Classification processes are handled with sampling routines and timeout parameters that ensure minimal performance impact on database servers.

When the classifier runs, you have the option of specifying how it samples records. The default behavior takes a random sampling of rows by using an appropriate statement for the database platform in question. For example, the classifier samples using a rand() statement for SQL databases. The alternative behavior is sequential sampling, which reads rows, in order, up to the specified sample size. Random sampling is the default behavior and is recommended because it provides more representative results. However, random sampling may incur a slight performance penalty when compared to sequential sampling.

Attention:
  • Random sampling is not supported for Sybase or PostgreSQL: sequential sampling is always used, even in random sampling is selected.
  • If random sampling fails on Oracle datasources, sequential sampling is used instead. Random sampling may fail if the classifier encounters certain error conditions, for example selecting ROWID from a join view without a key-preserved table (ORA-1445).
  • In some instances, classification rules are applied only to the first 3000 characters, no matter how large or long the sample data is. This 3000 character limitation applies to the following datatypes and datasources,
    • Text data for Sybase and PostgreSQL
    • XML data for MS SQL

For both random and sequential sampling, the default sample size is 2000 rows or the total number of available rows, whichever is fewer. Larger or smaller sample sizes may be specified. If you check the random sampling box, it selects 2000 rows randomly from that table/view and then scans. If the table contains less than 2000 rows, it scans all the rows. If you clear the random sampling box, it selects the first 2000 rows from that table/view and then scans. The default query timeout value is 3 minutes (180 seconds). If the process is running but stuck for 30 minutes, the entire process will be halted.

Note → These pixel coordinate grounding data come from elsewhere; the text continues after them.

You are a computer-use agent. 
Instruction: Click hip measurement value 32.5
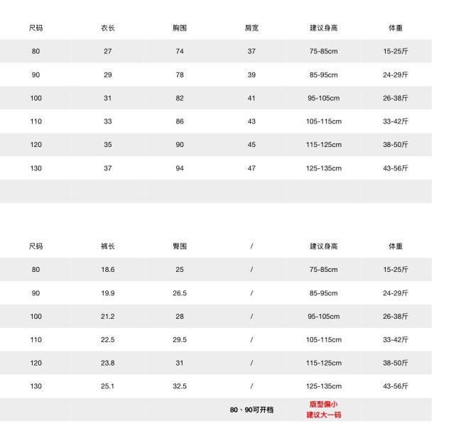[x=180, y=386]
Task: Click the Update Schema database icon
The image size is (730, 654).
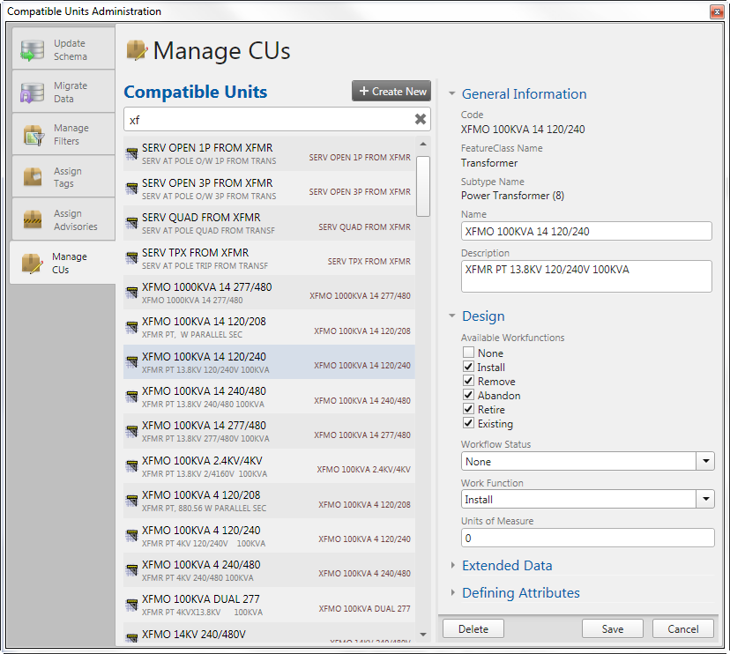Action: (33, 50)
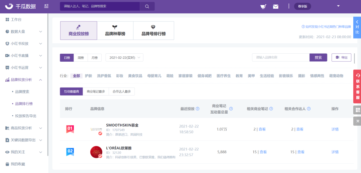Open the date dropdown 2021-02-22(实时)
The height and width of the screenshot is (173, 361).
(x=124, y=58)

To further minimize the impact of classification processes on the database server, long-running queries will be canceled, logged, and the remainder of the table skipped. Any rows acquired up to that point will be used while evaluating rules for the table. Similarly, if a classification process runs for an extensive time period without completing, the entire process is halted, logged with the process statistics, and the next classification process is started. This behavior is uncommon and usually only happens on servers that are already experiencing performance problems.

The classifier periodically throttles itself to idle so it does not overwhelm the database server with requests. If many classification rules are sampling data, the load on the database server should remain constant but the process may take additional time to run.

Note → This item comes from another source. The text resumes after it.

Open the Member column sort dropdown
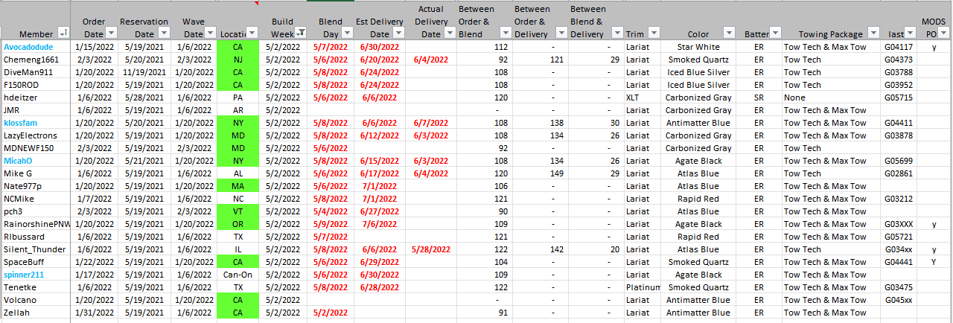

The classifier handles false positives by using excluded groups for schema, table and table columns. Previously, it could be a complex process to set up Guardium to ignore false positive results for future classification scans. Now, when you review classifier results, you can easily add false positive results to an exclusion group, and add that group to the classification policy to ensure those results are ignored in future scans.

Multi-thread classifier

Guardium can run multiple classification threads in parallel to optimize the performance and utilization of the CPU. The number of threads that can run in parallel can be identified by multiplying the number of CPU cores in the machine by 2.

As an example, if there are 4 CPU cores, then 8 would be the maximum number of classifier processes that can be defined and run concurrently. The cap limit, irrespective of the number of CPU cores, is 100.

To retrieve or define the concurrency limit, use set_job_process_concurrency_limit.